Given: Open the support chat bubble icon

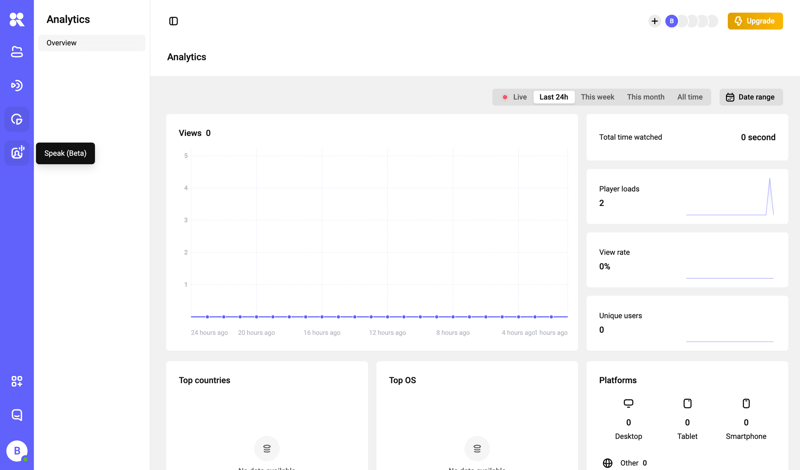Looking at the screenshot, I should [x=17, y=415].
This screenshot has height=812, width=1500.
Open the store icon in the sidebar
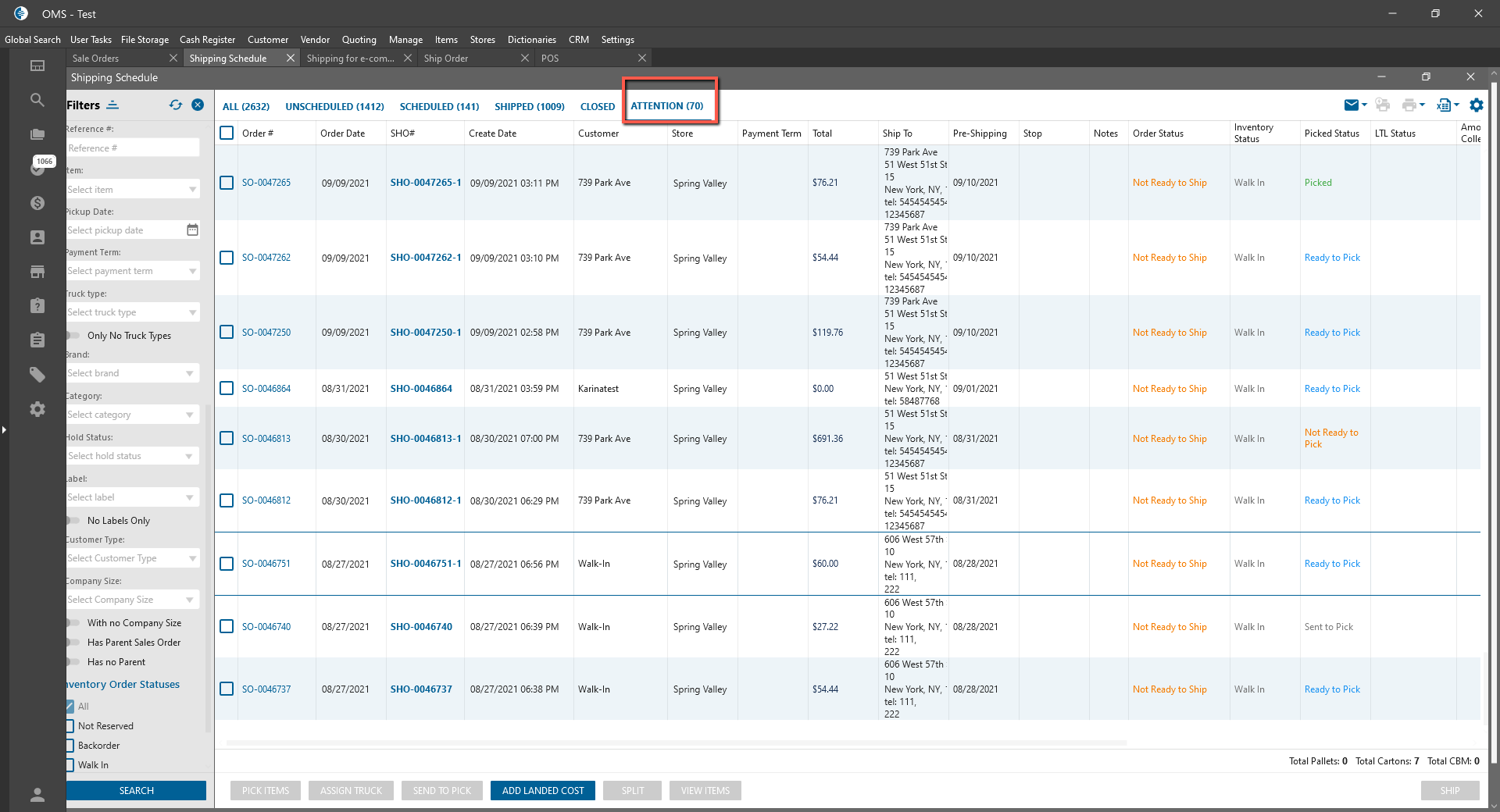point(37,272)
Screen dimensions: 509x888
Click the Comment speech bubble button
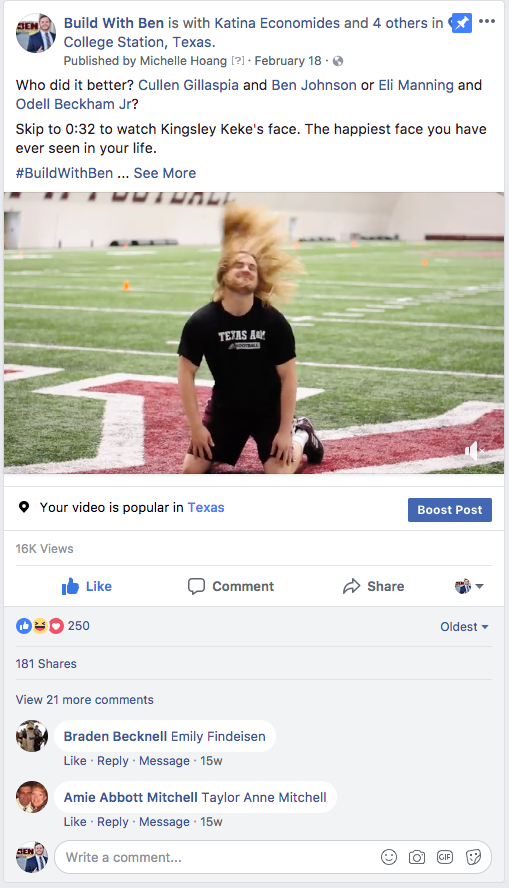point(231,586)
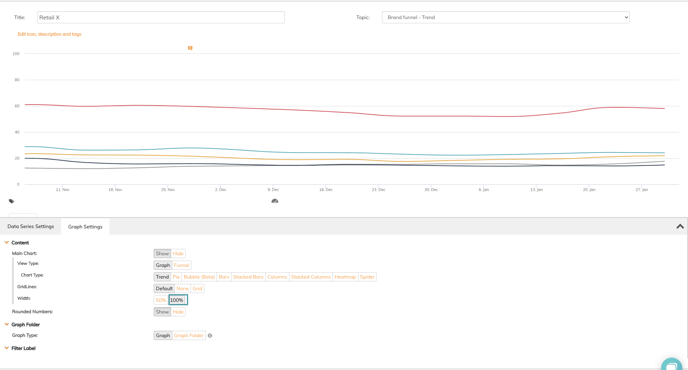Hide the Main Chart

178,254
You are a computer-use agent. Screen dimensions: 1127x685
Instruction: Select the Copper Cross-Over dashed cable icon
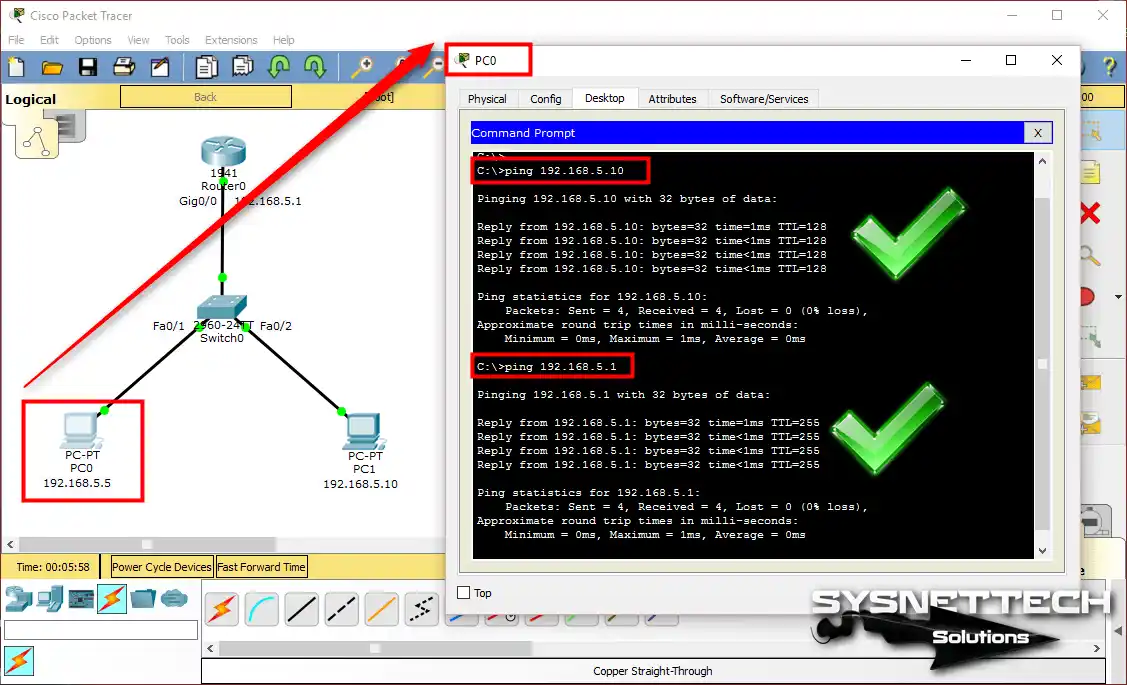click(x=342, y=609)
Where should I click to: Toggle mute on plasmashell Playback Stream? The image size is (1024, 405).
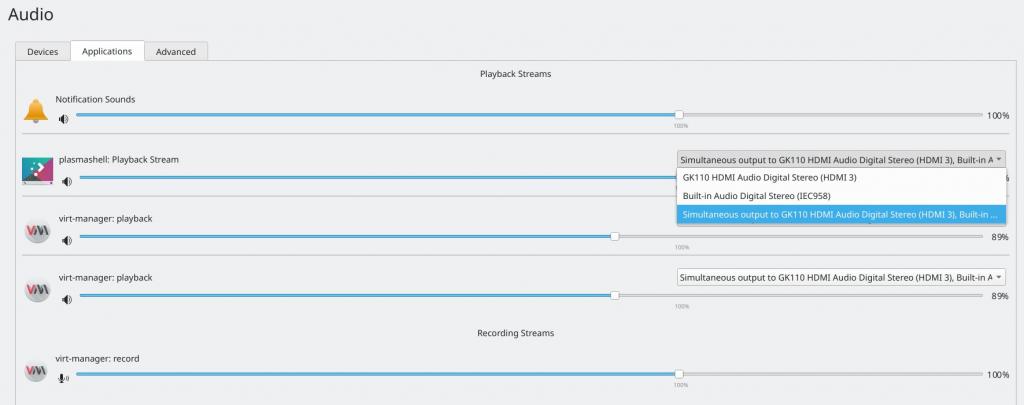point(67,181)
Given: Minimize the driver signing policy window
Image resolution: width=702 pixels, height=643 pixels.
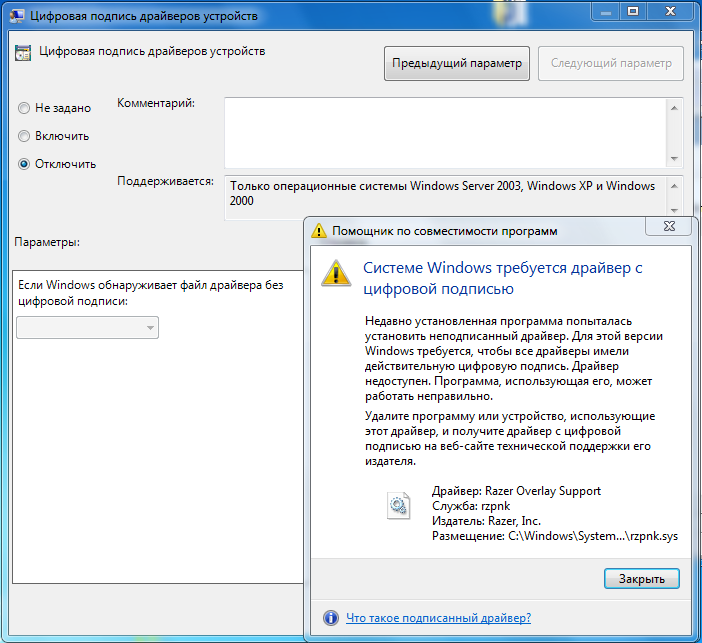Looking at the screenshot, I should [606, 11].
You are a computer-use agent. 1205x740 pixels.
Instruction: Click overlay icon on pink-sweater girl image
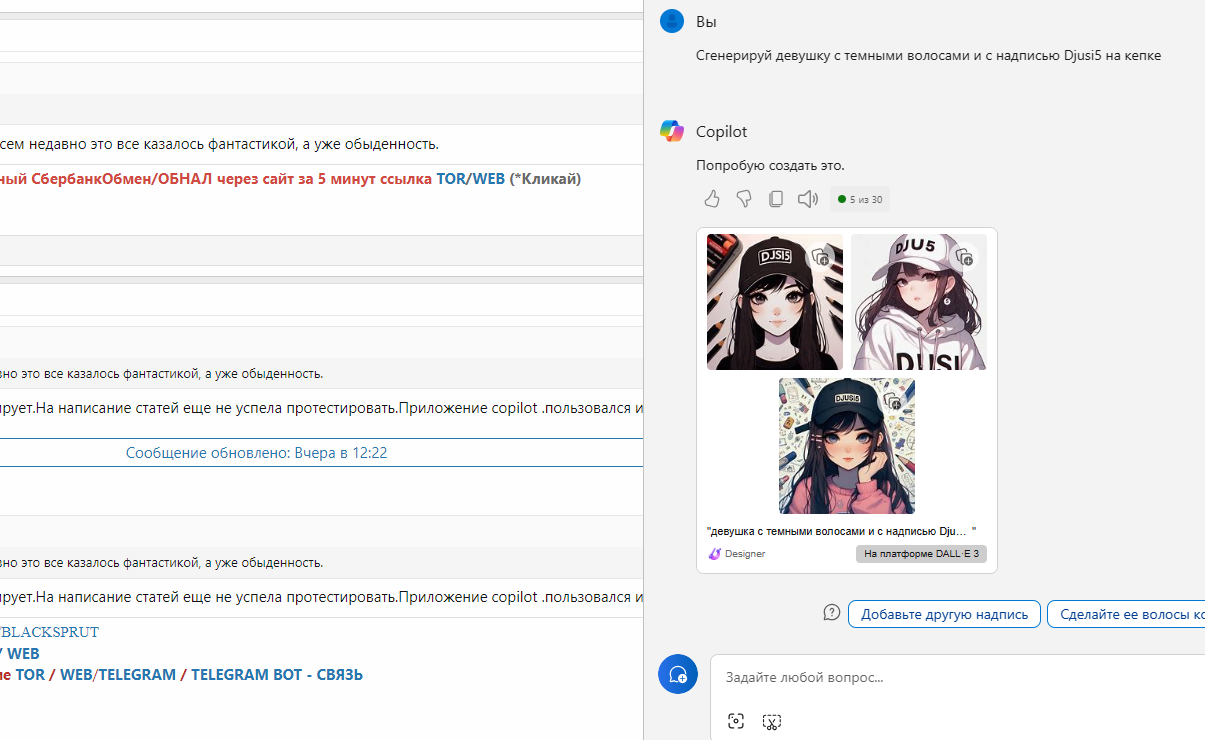893,401
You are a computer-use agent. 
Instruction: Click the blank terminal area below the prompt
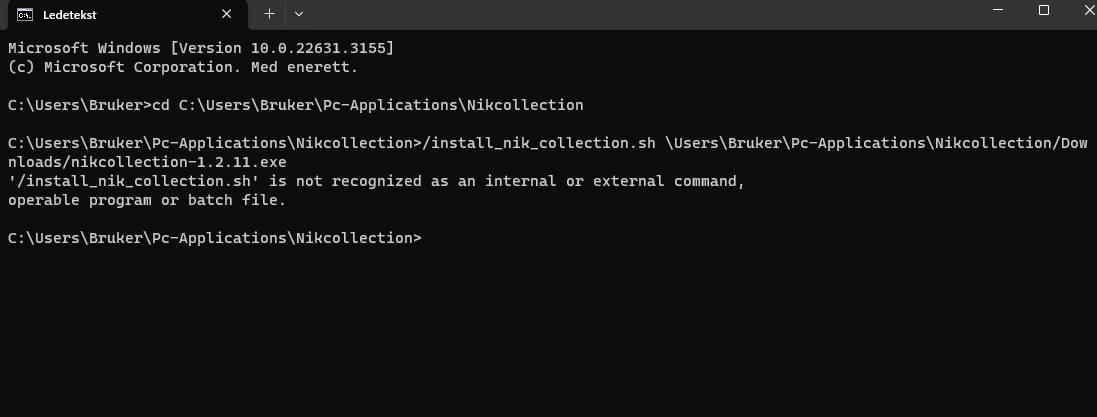click(548, 330)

WRITTEN TASK:
Rewrite all of the material above with every "icon" swapped for "symbol" and nothing else changed. Leave the pictures out.

RESULT OF THE EXERCISE:
Given: Open the support chat bubble symbol

Looking at the screenshot, I should [x=17, y=415].
This screenshot has height=812, width=1500.
Open the store symbol in the sidebar
point(37,272)
Screen dimensions: 509x888
Click the Comment speech bubble button
point(231,586)
Hide the Main Chart

178,254
You are a computer-use agent. Screen dimensions: 1127x685
Instruction: Select the Copper Cross-Over dashed cable symbol
click(x=342, y=609)
Where should I click to: Toggle mute on plasmashell Playback Stream? The image size is (1024, 405).
point(67,181)
Given: Minimize the driver signing policy window
Image resolution: width=702 pixels, height=643 pixels.
Looking at the screenshot, I should [606, 11].
You are a computer-use agent. 1205x740 pixels.
Instruction: Click overlay symbol on pink-sweater girl image
893,401
You are a computer-use agent. 
Instruction: Click the blank terminal area below the prompt
click(548, 330)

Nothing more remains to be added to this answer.